(Rows from a dataset)
╔══

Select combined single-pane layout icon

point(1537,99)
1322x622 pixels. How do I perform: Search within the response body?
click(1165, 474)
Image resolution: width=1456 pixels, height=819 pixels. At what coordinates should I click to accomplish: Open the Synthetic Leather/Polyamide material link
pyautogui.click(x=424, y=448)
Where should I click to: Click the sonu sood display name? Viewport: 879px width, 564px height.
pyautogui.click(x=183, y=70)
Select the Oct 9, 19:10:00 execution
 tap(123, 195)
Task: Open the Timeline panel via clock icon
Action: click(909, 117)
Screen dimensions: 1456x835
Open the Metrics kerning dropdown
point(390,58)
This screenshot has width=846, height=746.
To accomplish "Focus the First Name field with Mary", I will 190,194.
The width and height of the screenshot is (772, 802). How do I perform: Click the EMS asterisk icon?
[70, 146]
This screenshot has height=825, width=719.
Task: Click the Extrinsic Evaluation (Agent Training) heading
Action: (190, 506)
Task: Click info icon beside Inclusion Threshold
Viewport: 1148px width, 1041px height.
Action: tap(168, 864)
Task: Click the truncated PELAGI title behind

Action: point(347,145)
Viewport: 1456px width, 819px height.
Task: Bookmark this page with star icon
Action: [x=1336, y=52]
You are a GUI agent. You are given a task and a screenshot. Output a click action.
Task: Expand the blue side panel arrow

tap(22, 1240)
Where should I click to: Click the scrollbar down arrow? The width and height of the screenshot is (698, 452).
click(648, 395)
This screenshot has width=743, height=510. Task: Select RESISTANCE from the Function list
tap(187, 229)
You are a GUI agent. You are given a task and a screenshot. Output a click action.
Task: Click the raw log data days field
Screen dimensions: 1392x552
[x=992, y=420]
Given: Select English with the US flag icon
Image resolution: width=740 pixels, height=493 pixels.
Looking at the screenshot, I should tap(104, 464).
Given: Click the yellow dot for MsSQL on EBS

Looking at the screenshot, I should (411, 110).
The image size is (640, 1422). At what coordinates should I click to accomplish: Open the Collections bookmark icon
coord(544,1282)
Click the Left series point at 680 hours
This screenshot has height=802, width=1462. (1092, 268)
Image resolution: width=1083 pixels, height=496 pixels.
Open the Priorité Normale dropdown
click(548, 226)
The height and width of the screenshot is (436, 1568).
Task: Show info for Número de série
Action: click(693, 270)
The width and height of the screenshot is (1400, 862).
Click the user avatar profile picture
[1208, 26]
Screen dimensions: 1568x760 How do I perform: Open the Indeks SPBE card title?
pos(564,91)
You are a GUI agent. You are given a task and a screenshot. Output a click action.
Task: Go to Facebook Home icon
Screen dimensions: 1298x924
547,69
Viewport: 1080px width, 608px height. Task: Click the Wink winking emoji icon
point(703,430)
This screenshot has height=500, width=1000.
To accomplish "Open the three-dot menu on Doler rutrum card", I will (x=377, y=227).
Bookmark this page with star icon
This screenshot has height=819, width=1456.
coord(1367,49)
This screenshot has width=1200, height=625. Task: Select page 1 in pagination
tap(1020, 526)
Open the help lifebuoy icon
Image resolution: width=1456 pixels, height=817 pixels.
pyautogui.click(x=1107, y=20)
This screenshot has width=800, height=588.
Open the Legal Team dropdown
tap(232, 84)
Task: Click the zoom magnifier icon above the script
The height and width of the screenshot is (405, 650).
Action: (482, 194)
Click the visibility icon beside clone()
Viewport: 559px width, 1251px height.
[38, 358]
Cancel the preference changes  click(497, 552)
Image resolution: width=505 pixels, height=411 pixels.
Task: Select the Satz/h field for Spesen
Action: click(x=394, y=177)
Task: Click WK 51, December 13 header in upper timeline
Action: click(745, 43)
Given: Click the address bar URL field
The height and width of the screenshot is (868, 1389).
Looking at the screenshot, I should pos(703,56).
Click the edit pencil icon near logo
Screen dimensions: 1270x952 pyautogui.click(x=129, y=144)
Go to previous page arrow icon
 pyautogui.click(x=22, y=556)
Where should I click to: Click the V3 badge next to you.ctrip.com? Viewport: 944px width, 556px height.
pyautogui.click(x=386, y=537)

╚══

§ GIVEN TASK
Rewrite the rows above, changing every "Where should I click to" to "Where do I click to" and leaving everything else the same.

§ CORRECT RESULT
Select combined single-pane layout icon

point(1537,99)
1322x622 pixels. How do I perform: Search within the response body?
click(1165, 474)
Image resolution: width=1456 pixels, height=819 pixels. At what coordinates should I click to accomplish: Open the Synthetic Leather/Polyamide material link
pyautogui.click(x=424, y=448)
Where do I click to: Click the sonu sood display name? Viewport: 879px width, 564px height.
pyautogui.click(x=183, y=70)
Select the Oct 9, 19:10:00 execution
 tap(123, 195)
Task: Open the Timeline panel via clock icon
Action: click(909, 117)
Screen dimensions: 1456x835
Open the Metrics kerning dropdown
point(390,58)
This screenshot has width=846, height=746.
To accomplish "Focus the First Name field with Mary", I will 190,194.
The width and height of the screenshot is (772, 802). How do I perform: Click the EMS asterisk icon?
[70, 146]
This screenshot has height=825, width=719.
Task: Click the Extrinsic Evaluation (Agent Training) heading
Action: (190, 506)
Task: Click info icon beside Inclusion Threshold
Viewport: 1148px width, 1041px height.
Action: tap(168, 864)
Task: Click the truncated PELAGI title behind

Action: point(347,145)
Viewport: 1456px width, 819px height.
Task: Bookmark this page with star icon
Action: [x=1336, y=52]
You are a GUI agent. You are given a task and a screenshot. Output a click action.
Task: Expand the blue side panel arrow

tap(22, 1240)
Where do I click to: Click the scrollbar down arrow? The width and height of the screenshot is (698, 452).
click(648, 395)
This screenshot has width=743, height=510. Task: Select RESISTANCE from the Function list
tap(187, 229)
You are a GUI agent. You are given a task and a screenshot. Output a click action.
Task: Click the raw log data days field
Screen dimensions: 1392x552
[x=992, y=420]
Given: Select English with the US flag icon
Image resolution: width=740 pixels, height=493 pixels.
Looking at the screenshot, I should tap(104, 464).
Given: Click the yellow dot for MsSQL on EBS

Looking at the screenshot, I should (411, 110).
The image size is (640, 1422). At what coordinates should I click to accomplish: Open the Collections bookmark icon
coord(544,1282)
Click the Left series point at 680 hours
This screenshot has height=802, width=1462. (1092, 268)
Image resolution: width=1083 pixels, height=496 pixels.
Open the Priorité Normale dropdown
click(548, 226)
The height and width of the screenshot is (436, 1568).
Task: Show info for Número de série
Action: click(693, 270)
The width and height of the screenshot is (1400, 862).
Click the user avatar profile picture
[1208, 26]
Screen dimensions: 1568x760 How do I perform: Open the Indeks SPBE card title?
pos(564,91)
You are a GUI agent. You are given a task and a screenshot. Output a click action.
Task: Go to Facebook Home icon
Screen dimensions: 1298x924
547,69
Viewport: 1080px width, 608px height. Task: Click the Wink winking emoji icon
point(703,430)
This screenshot has height=500, width=1000.
To accomplish "Open the three-dot menu on Doler rutrum card", I will (x=377, y=227).
Bookmark this page with star icon
This screenshot has height=819, width=1456.
coord(1367,49)
This screenshot has width=1200, height=625. Task: Select page 1 in pagination
tap(1020, 526)
Open the help lifebuoy icon
Image resolution: width=1456 pixels, height=817 pixels.
pyautogui.click(x=1107, y=20)
This screenshot has width=800, height=588.
Open the Legal Team dropdown
tap(232, 84)
Task: Click the zoom magnifier icon above the script
The height and width of the screenshot is (405, 650).
Action: (482, 194)
Click the visibility icon beside clone()
Viewport: 559px width, 1251px height.
[38, 358]
Cancel the preference changes  click(497, 552)
Image resolution: width=505 pixels, height=411 pixels.
Task: Select the Satz/h field for Spesen
Action: click(x=394, y=177)
Task: Click WK 51, December 13 header in upper timeline
Action: click(745, 43)
Given: Click the address bar URL field
The height and width of the screenshot is (868, 1389).
Looking at the screenshot, I should pos(703,56).
Click the edit pencil icon near logo
Screen dimensions: 1270x952 pyautogui.click(x=129, y=144)
Go to previous page arrow icon
 pyautogui.click(x=22, y=556)
Where do I click to: Click the V3 badge next to you.ctrip.com? Viewport: 944px width, 556px height.
pyautogui.click(x=386, y=537)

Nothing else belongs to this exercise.